Update December 25th 2019: the German secret service, Bundesamt für Verfassungsschutz (BfV), advises tourists and business people alike to buy a new phone before travelling to China (source: Handelsblatt).
Me and my colleagues were meeting up over lunch with another global brand team, discussing everything from corporate culture, how digital changes buying behaviour to kids and travel. At some point I mentioned that I would be visiting China for 2 weeks.
“So” one of them replied “what is your China policy?”
“So, what is your China policy?”
I was a bit confused as the discussion had not ventured towards politics or complex discussions about working with Chinese government organisations and/or expansion strategies. Let alone that I have anything to say that remotely makes any sense. I am, after all, just a simple marketeer that by coincidence can send tweets without making too many spelling errors.
She must have got the clue from my baffles face, so she elaborated on her question.
“No … no, I mean, what is your company policy towards digital data carriers and spyware when traveling to China?”

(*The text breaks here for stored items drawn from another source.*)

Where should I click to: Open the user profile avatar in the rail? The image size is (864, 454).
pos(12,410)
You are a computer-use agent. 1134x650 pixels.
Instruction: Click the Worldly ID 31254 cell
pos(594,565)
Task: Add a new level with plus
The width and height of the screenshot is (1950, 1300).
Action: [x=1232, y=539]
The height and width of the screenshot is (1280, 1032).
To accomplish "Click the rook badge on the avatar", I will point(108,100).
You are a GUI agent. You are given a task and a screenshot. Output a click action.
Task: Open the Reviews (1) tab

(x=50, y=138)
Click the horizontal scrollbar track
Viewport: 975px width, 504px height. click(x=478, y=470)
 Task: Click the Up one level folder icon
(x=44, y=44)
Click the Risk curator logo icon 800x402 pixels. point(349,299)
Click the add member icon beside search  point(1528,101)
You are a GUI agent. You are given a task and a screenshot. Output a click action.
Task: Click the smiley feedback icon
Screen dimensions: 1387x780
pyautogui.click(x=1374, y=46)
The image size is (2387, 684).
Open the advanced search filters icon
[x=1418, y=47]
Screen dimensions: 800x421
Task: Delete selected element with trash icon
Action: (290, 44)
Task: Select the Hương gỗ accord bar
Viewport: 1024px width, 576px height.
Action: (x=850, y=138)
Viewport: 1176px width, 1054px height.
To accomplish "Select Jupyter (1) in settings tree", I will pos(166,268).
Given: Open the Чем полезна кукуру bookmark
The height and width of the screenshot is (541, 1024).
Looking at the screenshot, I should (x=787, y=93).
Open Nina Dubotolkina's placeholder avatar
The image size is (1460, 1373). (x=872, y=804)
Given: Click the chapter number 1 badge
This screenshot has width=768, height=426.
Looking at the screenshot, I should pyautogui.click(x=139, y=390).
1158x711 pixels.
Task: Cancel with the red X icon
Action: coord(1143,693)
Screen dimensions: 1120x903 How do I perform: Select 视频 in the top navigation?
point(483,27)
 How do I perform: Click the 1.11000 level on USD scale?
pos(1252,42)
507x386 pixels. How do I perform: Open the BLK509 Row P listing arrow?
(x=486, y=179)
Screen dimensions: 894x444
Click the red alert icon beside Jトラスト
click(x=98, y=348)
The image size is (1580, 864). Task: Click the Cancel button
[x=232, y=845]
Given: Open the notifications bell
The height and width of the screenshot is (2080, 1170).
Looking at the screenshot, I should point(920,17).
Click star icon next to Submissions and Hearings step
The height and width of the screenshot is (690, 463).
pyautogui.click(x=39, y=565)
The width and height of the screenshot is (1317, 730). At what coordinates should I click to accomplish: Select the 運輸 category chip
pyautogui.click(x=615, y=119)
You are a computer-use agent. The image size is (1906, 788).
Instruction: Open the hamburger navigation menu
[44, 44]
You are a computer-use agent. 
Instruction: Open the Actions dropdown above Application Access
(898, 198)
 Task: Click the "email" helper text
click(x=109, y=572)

I do have some simple security rules I live by. I always use a screen protector to prevent people reading my documents when I am in a public space (library, coffee bar, plane or train). I always connect through VPN, especially on open networks. I use strong passwords consisting numbers, lower and uppercase letters and symbols and change these passwords every two months. My harddisks and home networks are encrypted and I have separate business and private networks. I don’t store important information in The Cloud.
It’s not Fort Knox, but I do the best I can and I probably have a better system in place than 95% of corporate employees.
But no, I had no China policy.
As it turned out, the other company had very clear guidelines. Every single time an employee would travel to or from China, his or her laptop had to be checked by a special internal security department. And more often than not they would find some sort of spyware.
It was a wake-up call for me, to be even more aware of digital evesdroppers.
Several weeks later, I ended up in a discussion on digital security in the internet of things with some other speakers at a conference. I was halfway telling my anecdote about the China policy when one of the other speakers, the CTO of a global internet company, interrupted me.
“Yeah, throw-away laptops”
Turned out his company had so many issues with spyware that every time one of their team went to China, they would take a new laptop, use it in China and get rid of it when they returned.
Clearly, I need a China policy.
Or at least ramp up my security.